WHAT YOU WILL DO :: What is needed is an exact copy of the lines from the one containing "Screen dimensions: 960x540" through the last line of the records below, with no pictures.

[Recorded data]
____
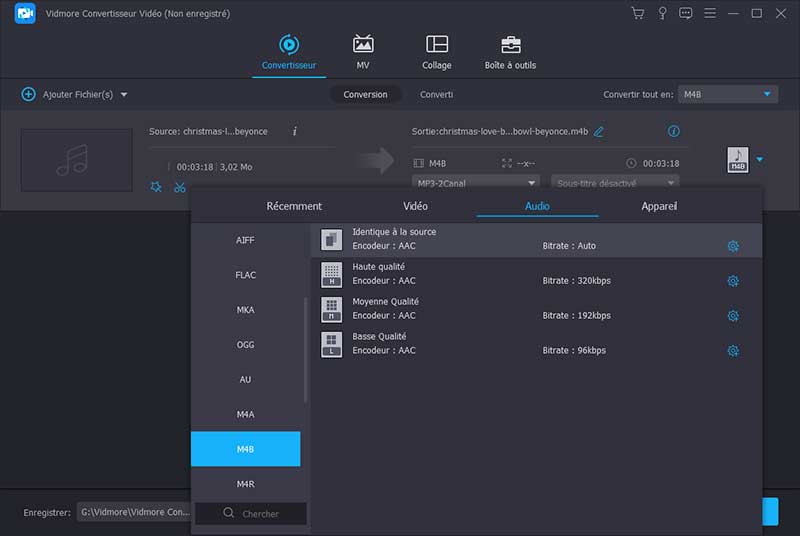
Task: Open settings gear for Haute qualité
Action: [733, 281]
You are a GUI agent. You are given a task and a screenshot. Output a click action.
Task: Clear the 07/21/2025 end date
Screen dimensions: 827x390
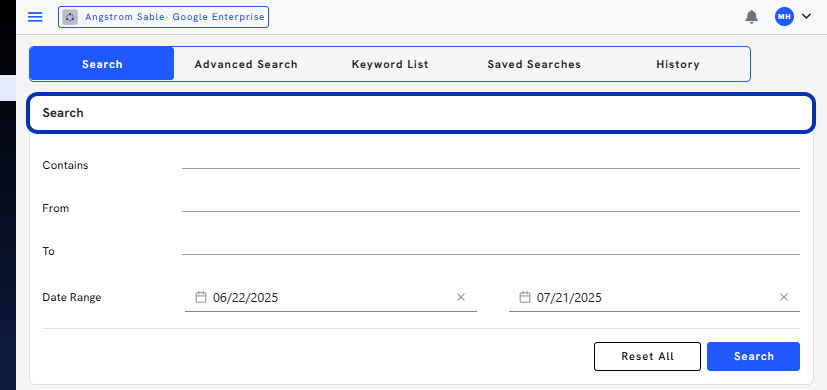(x=784, y=297)
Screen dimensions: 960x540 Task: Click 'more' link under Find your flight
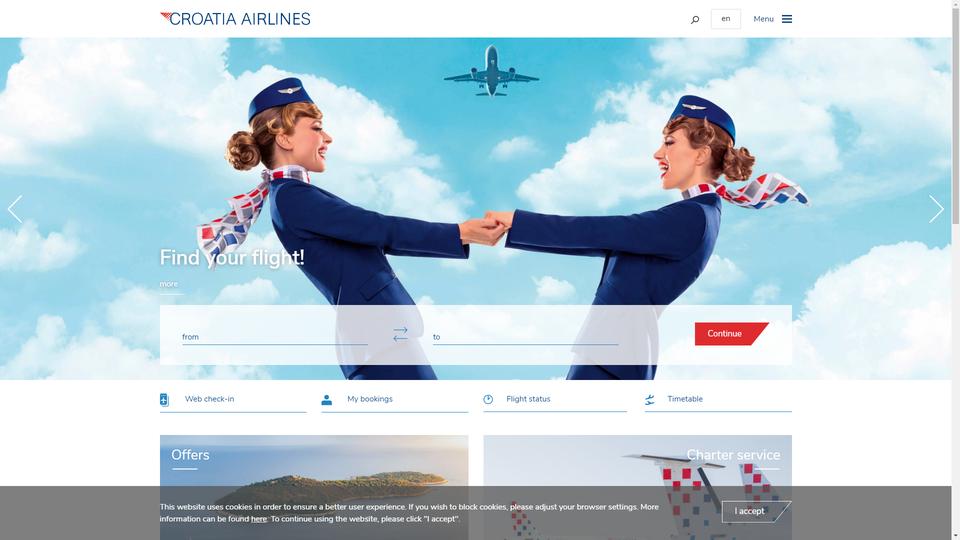click(x=169, y=284)
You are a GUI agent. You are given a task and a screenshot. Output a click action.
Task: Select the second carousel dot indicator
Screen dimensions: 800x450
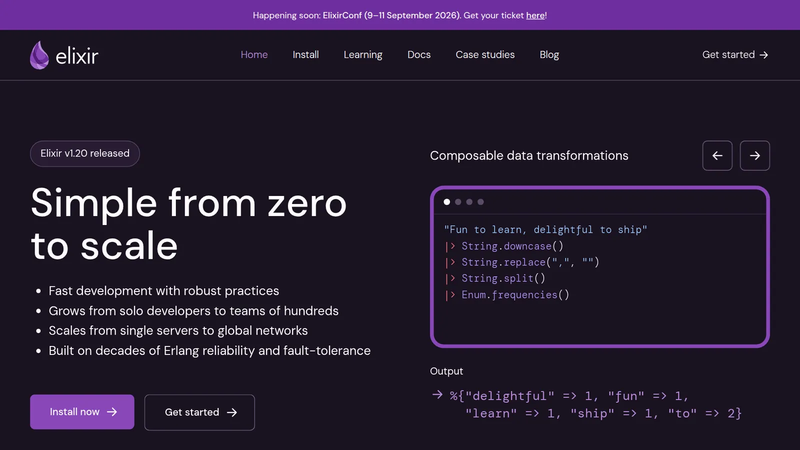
____
WRITTEN RESPONSE ::
Screen dimensions: 960x540 Task: Click 'more' link under Find your flight
click(x=169, y=284)
You are a GUI agent. You are given a task and a screenshot. Output a click action.
Task: Select the second carousel dot indicator
Screen dimensions: 800x450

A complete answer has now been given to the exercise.